A cockpit voice recorder badly damaged when a German jetliner smashed into an alpine mountainside and a crucial two-minute span when the pilot lost contact are vital clues into what caused the plane to go down, killing all 150 people on board, officials said on Wednesday.
Helicopters surveying the scattered debris lifted off at daybreak, hours ahead of the expected arrival of bereaved families and the French, German and Spanish leaders. The flight from Spain to Germany went into an unexplained eight-minute dive ahead of crashing on Tuesday morning local time.
Crews were making their way slowly to the remote crash site through fresh snow and rain, threading their way to the craggy ravine. On Tuesday, the cockpit voice recorder was retrieved from the site, French Interior Minister Bernard Cazeneuve said.
"The black box is damaged and must be reconstituted in the coming hours in order to be useable," Cazeneuve told RTL radio.
Cazeneuve confirmed that the black box that was found on Tuesday was the cockpit voice recorder, saying that it had been damaged but could still be used to find information.
According to Reuters, Cazeneuve also told RTL radio that all options must be looked into to explain why a German airbus ploughed into an alpine mountainside on Tuesday but a terrorist attack is not the most likely scenario, French Interior Minister Bernard Cazeneuve told RTL radio on Wednesday.
Key to the investigation is what happened in the minute after 10:30, said Segolene Royal, France's energy minister. From then, controllers were unable to make contact with the plane.
The voice recorder takes audio feeds from four microphones within the cockpit and records all the conversations between the pilots, air traffic controllers as well as any noises heard in the cockpit.
The flight data recorder, which Cazeneuve said had not been retrieved yet, captures 25 hours' worth of information on the position and condition of almost every major part in a plane.
Royal and Cazeneuve both emphasized that terrorism is considered unlikely.
Victims included two babies, two opera singers, an Australian mother and her adult son vacationing together, and 16 German high school students and their teachers returning from an exchange trip to Spain. The flight was also carrying citizens of Turkey, Denmark, the Netherlands and Belgium.

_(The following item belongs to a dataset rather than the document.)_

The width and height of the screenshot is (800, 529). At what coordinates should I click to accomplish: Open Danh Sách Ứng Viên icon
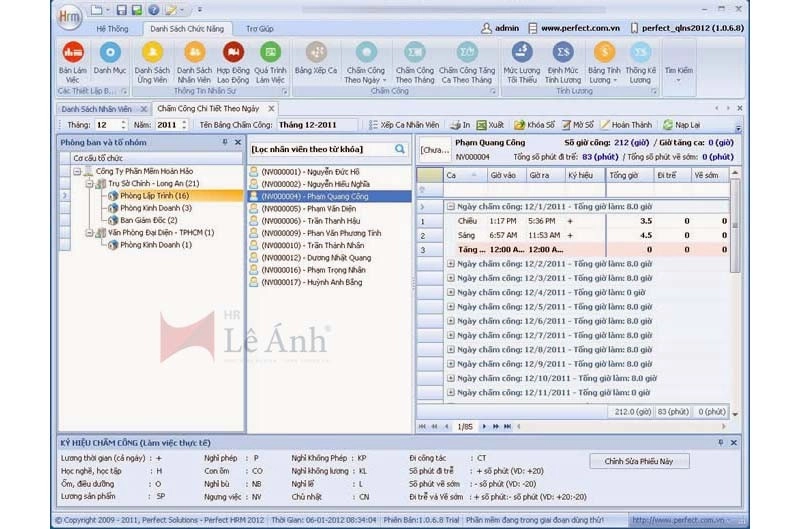[152, 59]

A crisis cell has been set up in the area between Barcelonnette and Digne-les-Bains along with an emergency flight control centre to coordinate chopper flights to the crash site.
Staff members of Germanwings and Lufthansa hold a candlelight vigil for victims of the air crash.(AFP Photo)
Video images from a government helicopter on Tuesday showed a desolate snow-flecked moonscape, with steep ravines covered in scree. Debris was strewn across the mountainside, pieces of twisted metal smashed into tiny bits.
The Airbus A320 operated by Germanwings, a budget subsidiary of Lufthansa, was less than an hour from landing in Duesseldorf on a flight from Barcelona when it unexpectedly went into a rapid 8-minute descent on Tuesday. The pilots sent out no distress call and had lost radio contact with their control center, France's aviation authority said.
Germanwings said 144 passengers and six crew members were on board.
French President Francois Hollande, his German counterpart Angela Merkel and Spanish Prime Minister Mariano Rajoy were expected to reach the scene around 2:00 pm (1300 GMT).
Spain has declared three days of mourning and was to hold a minute of silence across the country at noon Wednesday.
Meanwhile, Germanwings will have to cancel more flights on Wednesday as some crew members refuse to fly, a day after one of its planes crashed in the French Alps.
"There will be irregularities... There are crew members who do not want to fly in the current situation, which we understand," a spokeswoman for Germanwings said.